EXTRAIT FOURNI:
A Vue aérienne des 78 sites d'échantillonnage (points blancs) et des six transects (T1-T6). Les sites d'échantillonnage ont été localisés sur les transects linéaires T1 - T6 (du nord au sud) avec une orientation ouest/est et ont été classés en montagne et vallée en fonction de leur emplacement par rapport au pied de la montagne. B Utilisation des sols (C) Nombre cumulé de CUP dans la couche arable et la végétation mesuré par transect. L'eau a été exclue de (C), car elle n'a été disponible que sur 30 sites. La végétation et la terre végétale ont été échantillonnées entre le 15 juin et le 11 juillet 2022. Modèle numérique d'élévation et couverture forestière/urbaine des terres de l'Agence Européenne pour l'Environnement (AEE) (2016) ; les autres catégories d'utilisation des terres de Blickensdörfer et al. (2021) de l'année 2019. Vue aérienne : © 2025 Google, TerraMetrics.
Qu'a-t-on trouvé dans le détail ? C'est dans la figure 2
Fig. 2 : Concentrations totales et nombre de résidus des pesticides d'usage courant détectés.
Résultats explicites des 78 sites d'échantillonnage pour le nombre et la concentration totale des CUP. Chacun des six transects linéaires comprenait 13 sites d'échantillonnage. Dans chaque carreau, la végétation (en bas à gauche), la couche arable (en bas au milieu) et l'eau (en bas à droite) et leur concentration totale correspondante en ng g-1 dans les cellules au-dessus sont mentionnées (voir la description du carreau). Les régions sont définies comme vallée et montagne, Forêt du Palatinat et Forêt Noire, nord et sud. Le site 1 était toujours le plus proche du Rhin dans la vallée, le site 7 au pied de la montagne et le site 13 le plus éloigné dans la région montagneuse. Pour plus de détails sur l'emplacement des transects, voir la figure 1.

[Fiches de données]
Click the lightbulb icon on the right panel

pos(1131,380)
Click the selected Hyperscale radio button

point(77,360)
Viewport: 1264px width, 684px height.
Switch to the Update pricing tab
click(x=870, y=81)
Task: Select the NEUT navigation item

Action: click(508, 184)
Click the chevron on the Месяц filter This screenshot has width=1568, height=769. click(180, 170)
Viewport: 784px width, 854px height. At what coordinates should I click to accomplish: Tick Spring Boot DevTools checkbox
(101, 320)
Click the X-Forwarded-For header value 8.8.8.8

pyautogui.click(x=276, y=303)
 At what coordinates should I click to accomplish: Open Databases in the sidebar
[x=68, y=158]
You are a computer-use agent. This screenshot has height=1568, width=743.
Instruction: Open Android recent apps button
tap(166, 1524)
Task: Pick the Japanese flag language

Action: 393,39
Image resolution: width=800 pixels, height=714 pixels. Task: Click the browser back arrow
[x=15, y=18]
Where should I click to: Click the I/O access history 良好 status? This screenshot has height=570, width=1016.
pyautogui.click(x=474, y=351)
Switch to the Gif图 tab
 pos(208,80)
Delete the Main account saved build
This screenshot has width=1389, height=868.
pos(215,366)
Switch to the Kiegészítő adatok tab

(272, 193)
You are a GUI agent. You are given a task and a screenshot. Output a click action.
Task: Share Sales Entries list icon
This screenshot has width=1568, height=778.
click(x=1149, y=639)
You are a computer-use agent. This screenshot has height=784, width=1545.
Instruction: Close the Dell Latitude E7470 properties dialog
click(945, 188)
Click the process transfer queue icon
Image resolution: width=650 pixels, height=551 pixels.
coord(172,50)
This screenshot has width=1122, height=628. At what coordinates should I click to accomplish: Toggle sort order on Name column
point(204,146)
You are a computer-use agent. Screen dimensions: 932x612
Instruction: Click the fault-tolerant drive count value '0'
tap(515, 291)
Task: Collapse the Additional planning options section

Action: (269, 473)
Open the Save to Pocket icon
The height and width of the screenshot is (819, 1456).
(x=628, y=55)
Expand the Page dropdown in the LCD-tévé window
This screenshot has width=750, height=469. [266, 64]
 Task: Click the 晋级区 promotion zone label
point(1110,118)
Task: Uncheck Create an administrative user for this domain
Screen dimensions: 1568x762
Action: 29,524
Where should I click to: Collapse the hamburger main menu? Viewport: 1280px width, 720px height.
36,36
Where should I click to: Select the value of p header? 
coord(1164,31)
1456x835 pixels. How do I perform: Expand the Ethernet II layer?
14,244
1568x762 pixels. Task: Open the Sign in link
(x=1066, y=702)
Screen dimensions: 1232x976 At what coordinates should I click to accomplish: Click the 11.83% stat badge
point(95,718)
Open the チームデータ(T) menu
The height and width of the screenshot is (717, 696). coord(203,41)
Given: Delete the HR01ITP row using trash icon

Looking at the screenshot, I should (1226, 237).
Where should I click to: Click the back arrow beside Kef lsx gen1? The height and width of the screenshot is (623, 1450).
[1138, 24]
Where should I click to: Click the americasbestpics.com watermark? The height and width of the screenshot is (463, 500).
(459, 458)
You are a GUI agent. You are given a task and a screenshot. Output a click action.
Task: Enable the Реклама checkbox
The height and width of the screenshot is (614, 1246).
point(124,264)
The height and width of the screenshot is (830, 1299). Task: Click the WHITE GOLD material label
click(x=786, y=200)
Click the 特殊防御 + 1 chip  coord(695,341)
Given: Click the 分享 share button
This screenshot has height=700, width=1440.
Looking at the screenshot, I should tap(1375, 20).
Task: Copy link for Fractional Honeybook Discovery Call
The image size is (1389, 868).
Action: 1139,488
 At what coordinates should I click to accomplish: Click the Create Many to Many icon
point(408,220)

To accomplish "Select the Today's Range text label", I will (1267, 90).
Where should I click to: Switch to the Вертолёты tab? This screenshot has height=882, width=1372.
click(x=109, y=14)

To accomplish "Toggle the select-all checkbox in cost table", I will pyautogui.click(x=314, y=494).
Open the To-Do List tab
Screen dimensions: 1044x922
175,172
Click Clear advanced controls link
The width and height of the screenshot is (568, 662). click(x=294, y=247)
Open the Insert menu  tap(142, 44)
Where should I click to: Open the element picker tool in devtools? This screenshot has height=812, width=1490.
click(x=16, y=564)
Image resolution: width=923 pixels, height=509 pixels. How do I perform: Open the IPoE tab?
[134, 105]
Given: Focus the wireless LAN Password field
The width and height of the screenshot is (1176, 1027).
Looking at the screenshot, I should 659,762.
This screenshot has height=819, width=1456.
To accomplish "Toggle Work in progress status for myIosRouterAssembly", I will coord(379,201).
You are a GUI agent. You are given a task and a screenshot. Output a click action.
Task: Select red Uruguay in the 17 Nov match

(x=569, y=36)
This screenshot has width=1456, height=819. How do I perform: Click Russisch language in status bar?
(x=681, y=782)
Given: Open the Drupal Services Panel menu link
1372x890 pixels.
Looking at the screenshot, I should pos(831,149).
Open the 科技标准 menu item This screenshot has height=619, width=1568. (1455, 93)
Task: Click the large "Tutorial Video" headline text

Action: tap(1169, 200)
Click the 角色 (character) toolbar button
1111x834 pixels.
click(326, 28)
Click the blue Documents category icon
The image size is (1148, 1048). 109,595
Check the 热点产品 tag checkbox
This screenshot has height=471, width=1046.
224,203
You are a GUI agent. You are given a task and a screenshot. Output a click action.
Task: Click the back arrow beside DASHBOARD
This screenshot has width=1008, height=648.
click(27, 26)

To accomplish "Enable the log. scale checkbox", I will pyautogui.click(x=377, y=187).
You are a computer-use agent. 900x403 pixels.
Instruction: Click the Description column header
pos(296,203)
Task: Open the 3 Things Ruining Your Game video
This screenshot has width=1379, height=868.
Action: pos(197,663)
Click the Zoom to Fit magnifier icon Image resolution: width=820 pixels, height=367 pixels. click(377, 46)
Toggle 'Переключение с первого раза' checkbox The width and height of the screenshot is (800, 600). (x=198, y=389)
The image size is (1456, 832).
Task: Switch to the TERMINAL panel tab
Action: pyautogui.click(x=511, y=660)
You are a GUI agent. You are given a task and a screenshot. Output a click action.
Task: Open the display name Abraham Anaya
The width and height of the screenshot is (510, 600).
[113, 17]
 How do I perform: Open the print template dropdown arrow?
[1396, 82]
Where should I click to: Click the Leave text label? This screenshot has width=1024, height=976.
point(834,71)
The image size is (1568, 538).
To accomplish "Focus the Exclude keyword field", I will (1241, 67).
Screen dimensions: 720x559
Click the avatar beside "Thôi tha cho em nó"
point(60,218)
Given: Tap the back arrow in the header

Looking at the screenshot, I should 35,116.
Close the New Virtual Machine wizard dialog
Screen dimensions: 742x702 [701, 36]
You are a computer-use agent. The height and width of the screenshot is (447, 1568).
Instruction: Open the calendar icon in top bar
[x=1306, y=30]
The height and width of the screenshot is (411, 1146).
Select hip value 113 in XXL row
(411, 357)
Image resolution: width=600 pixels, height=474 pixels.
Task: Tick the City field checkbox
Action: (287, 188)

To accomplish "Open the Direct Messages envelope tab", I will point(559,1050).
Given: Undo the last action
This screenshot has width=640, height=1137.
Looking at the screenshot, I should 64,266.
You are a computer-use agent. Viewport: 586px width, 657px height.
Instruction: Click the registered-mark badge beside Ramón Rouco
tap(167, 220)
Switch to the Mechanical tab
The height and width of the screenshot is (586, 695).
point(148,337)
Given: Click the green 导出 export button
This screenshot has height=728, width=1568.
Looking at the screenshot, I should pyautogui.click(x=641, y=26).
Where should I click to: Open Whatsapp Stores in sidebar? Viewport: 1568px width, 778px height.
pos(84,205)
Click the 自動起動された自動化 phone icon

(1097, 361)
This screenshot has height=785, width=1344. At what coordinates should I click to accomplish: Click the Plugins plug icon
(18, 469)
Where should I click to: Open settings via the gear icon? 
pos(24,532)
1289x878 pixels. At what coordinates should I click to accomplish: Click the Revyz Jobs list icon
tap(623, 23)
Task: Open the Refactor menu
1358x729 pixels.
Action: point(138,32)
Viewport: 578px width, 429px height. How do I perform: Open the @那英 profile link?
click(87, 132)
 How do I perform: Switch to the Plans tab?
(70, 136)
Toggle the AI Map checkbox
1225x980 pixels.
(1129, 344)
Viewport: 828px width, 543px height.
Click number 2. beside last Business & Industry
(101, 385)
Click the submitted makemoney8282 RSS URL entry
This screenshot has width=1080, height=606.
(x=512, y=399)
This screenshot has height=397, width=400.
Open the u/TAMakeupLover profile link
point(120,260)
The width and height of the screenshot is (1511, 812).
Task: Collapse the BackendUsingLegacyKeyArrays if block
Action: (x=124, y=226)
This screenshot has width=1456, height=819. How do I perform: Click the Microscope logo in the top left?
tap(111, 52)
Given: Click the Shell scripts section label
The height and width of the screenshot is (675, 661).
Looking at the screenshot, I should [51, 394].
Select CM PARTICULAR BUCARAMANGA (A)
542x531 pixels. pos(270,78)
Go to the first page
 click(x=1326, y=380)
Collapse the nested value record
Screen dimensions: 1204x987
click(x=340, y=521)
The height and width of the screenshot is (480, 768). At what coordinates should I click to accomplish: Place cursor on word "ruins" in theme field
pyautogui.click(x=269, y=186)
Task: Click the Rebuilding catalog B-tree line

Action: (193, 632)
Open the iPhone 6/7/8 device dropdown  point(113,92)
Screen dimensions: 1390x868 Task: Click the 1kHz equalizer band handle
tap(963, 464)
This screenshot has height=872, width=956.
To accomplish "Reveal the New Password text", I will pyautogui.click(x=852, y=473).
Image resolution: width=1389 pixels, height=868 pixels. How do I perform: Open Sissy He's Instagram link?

CONSIGNE ÉCRITE 1: D'après l'extrait sur les pesticides, entre quelles dates la végétation et la terre végétale ont-elles été échantillonnées ?
CONSIGNE ÉCRITE 2: Reprenez l'extrait sur les pesticides après sa dernière phrase et poursuivez-le.
Les items n'ont aucun rapport avec l'extrait sur les pesticides.

RÉPONSE ÉCRITE 1: Entre le 15 juin et le 11 juillet 2022.

RÉPONSE ÉCRITE 2:
L'utilisation d'un code couleurs dans la figure ci-dessus est très informative. Finalement, il y a six ou sept cases rouges et, pour les concentrations, une case rouge pour le sol, une pour la végétation et une pour l'eau.
Le tableau 2 des informations complémentaires fournit des détails pour chacun des pesticides détectés dans le sol, sur la végétation et dans l'eau (nombre de détections, fréquence, concentrations minimale, moyenne et maximale).
Seule la première page est reproduite ci-dessus. Pour savoir quels sont les 30 substances qui n'ont pas été trouvées – une information aussi importante que ce que l'on a trouvé – il faut se livrer à une comparaison entre ce tableau et le tableau 6 des informations complémentaires.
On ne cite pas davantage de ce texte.